STANDFIRST: Ever wondered what happened to the leftover food you through away? Oxford Mail reporter Michael Race takes a look behind the scenes at how the waste is recycled to produce enough energy to power thousands of homes.

THE leftovers get scraped off plates into the food waste bin and to most members of the public will never be of use again.

But unbeknown to them, much of the leftover grub from Oxfordshire's households is taken to a 'digestion' facility where it is transformed into fuel for electricity and nutritious fertilisers.

Foods ranging from potatoes to pineapples are ground up, stored in 'human stomach-type digesters' where they produce bio-gasses, predominately methane, which are converted and used to power the plant itself as well as about 4,200 homes.

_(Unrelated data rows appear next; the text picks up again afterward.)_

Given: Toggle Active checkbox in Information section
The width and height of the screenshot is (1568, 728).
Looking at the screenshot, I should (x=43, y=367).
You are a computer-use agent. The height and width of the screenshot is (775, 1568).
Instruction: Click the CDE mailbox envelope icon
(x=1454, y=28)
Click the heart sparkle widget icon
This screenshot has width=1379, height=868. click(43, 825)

As one member of staff at the Anaerobic Digestion Plant in Cassington put it to a group taking in the facility's strong surrounding smells - they encourage methane to be produced, unlike others who may discourage it

The three-acre plant off the A40 processes 50,000 tonnes of food waste - 35,000 solid and about 15,000 of liquid - every year.

Private company Agrivert run the plant 365 days with just three members of staff.

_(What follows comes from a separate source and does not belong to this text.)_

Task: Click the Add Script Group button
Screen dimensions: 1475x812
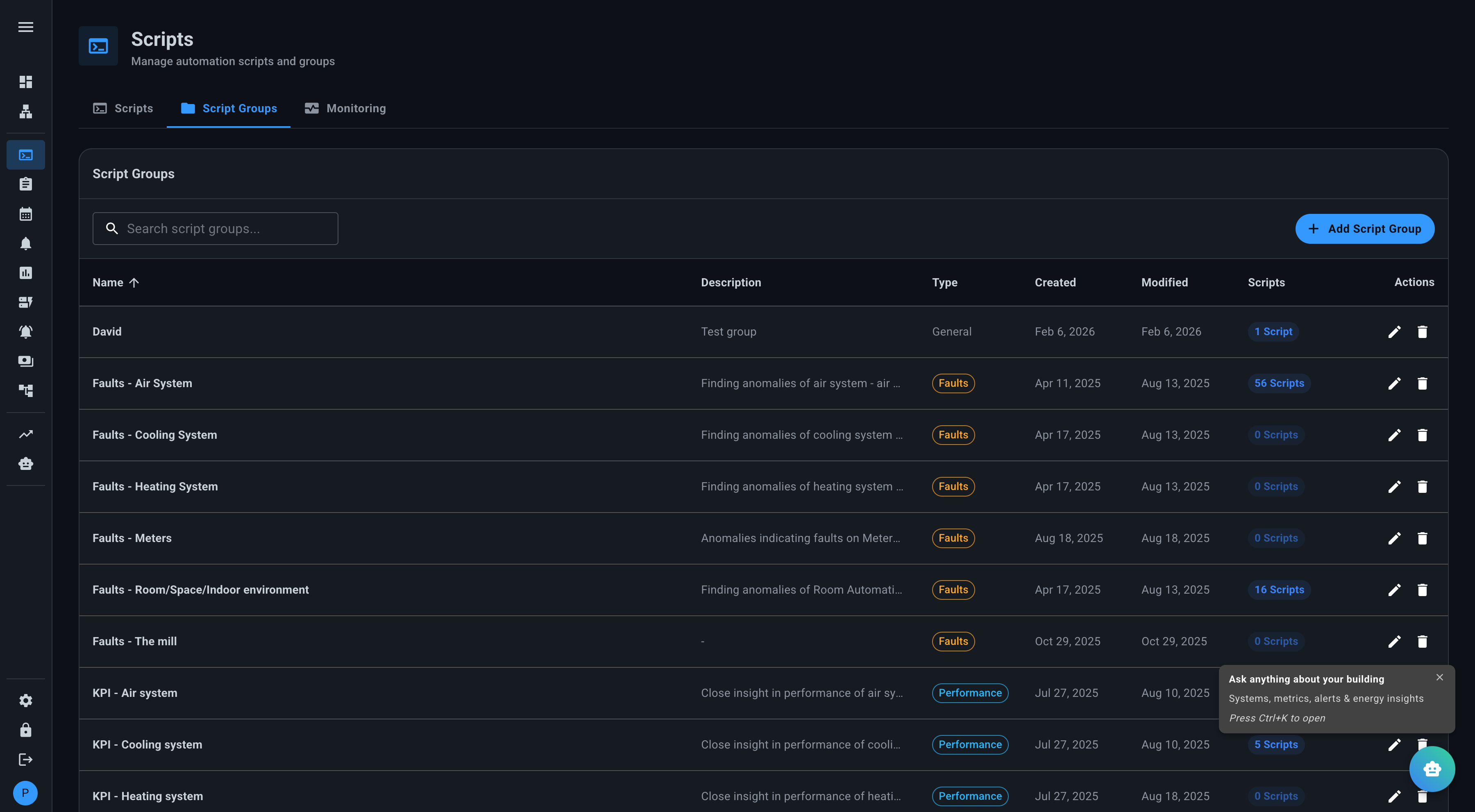Action: (1364, 229)
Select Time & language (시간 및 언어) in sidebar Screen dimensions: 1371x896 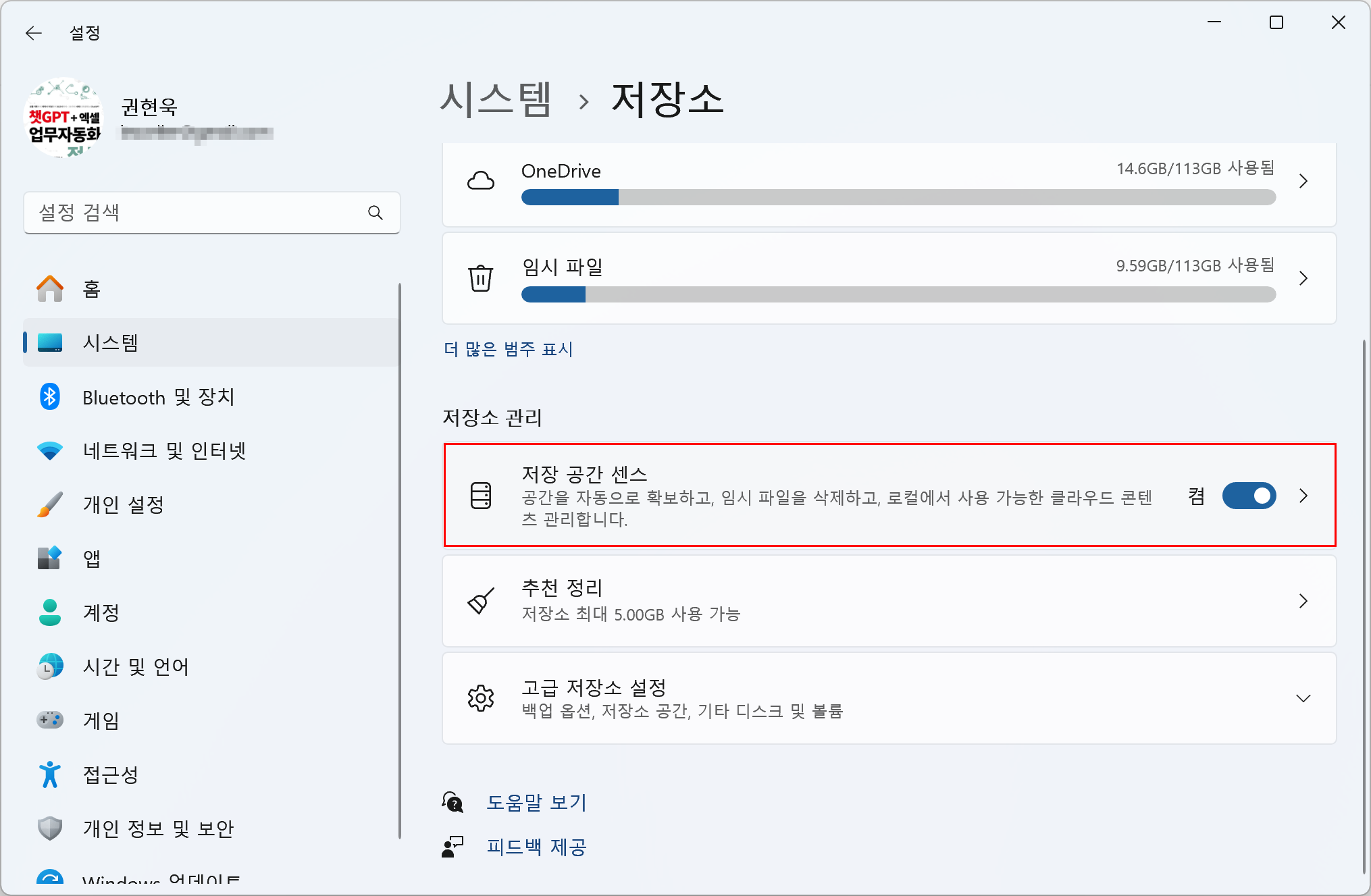click(135, 666)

It was first commissioned in September 2010 following its 8-month construction costing £9m.

All recycled food from homes in Oxford, Vale of the White Horse, West Oxfordshire and South Oxfordshire comes here.

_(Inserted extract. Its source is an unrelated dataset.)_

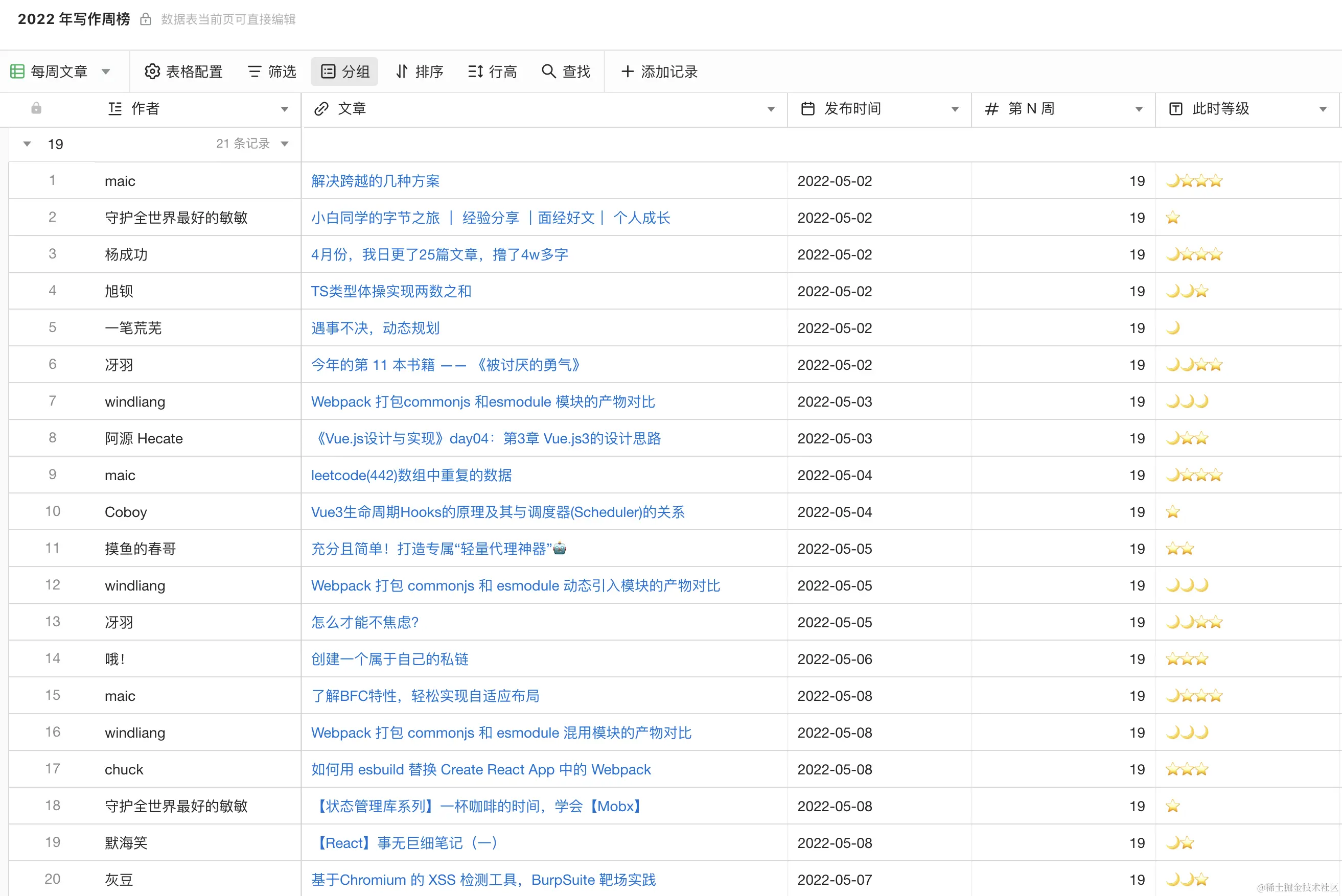Adjust row height via 行高

point(492,72)
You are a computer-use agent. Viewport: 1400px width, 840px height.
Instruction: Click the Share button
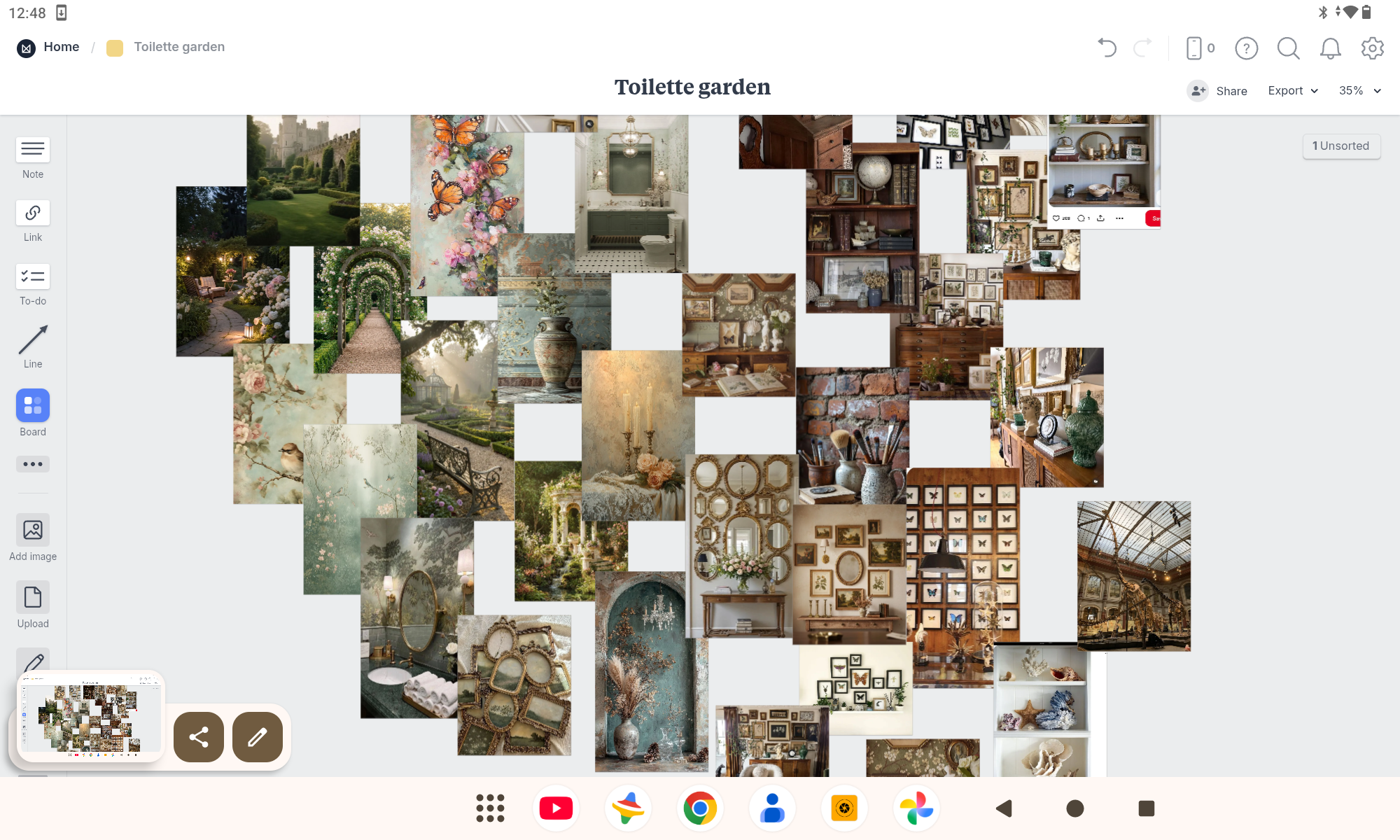point(1218,91)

Agrivert commercial manager Pamela Lloyd and contract manager Debra Barnacle give a public tour of the site as part of an Oxford City Council project to encourage more residents to recycle food waste.

The pair explained the process of how waste is transformed into electricity - with the leftovers used as fertiliser.

Council waste trucks are weighed before and after they dump the waste, which is then ground up in a 'bunker' before to create an 'organic soup'.

The black gunk is then pasteurised at 70 degrees to kill off bacteria and potential diseases, before it is pumped into five digester tanks, which are 4,500 cubic metres big.

Having being stored at body temperature and mixed all together, the methane gas then is harvested and converted into electricity.

Silage is sometimes added and the digester's can get 'sick' if they don't agree with what is being fed to them - just like humans.

After about 80 or 90 days, the left over 'soup' in the digesters is sold to farmers as fertiliser.

Ms Barnacle said to the group: "The more gas we get the better is is for the site. We may discourage it at home but we encourage it here."

Mrs Lloyd added the plant produced 2.1mega watts every day which is enough to run about 4,500 homes all day, every day.

She said the 'net effect' of recycling the food, rather than it going to landfill 'was the equivalent of taking 71,000 cars off the road every year'.

Ms Barnacle said Oxfordshire was one of the first areas to take up food recycle on a big scale and added it was 'very forward thinking'.

The city council say more than 20 per cent of the county’s food waste gets binned and hope to reduce that figure.

Councillor John Tanner, board member for a clean and green Oxford, said: "I want to send a big thank you to all those who already recycle their food waste - more and more of you are putting it into the green caddy for weekly collection.

"But still too much of this valuable resource is being chucked in the green rubbish bin and then incinerated. If it’s food it belongs in the caddy, not the green bin.

"Food waste is too valuable to waste. No amount is too small."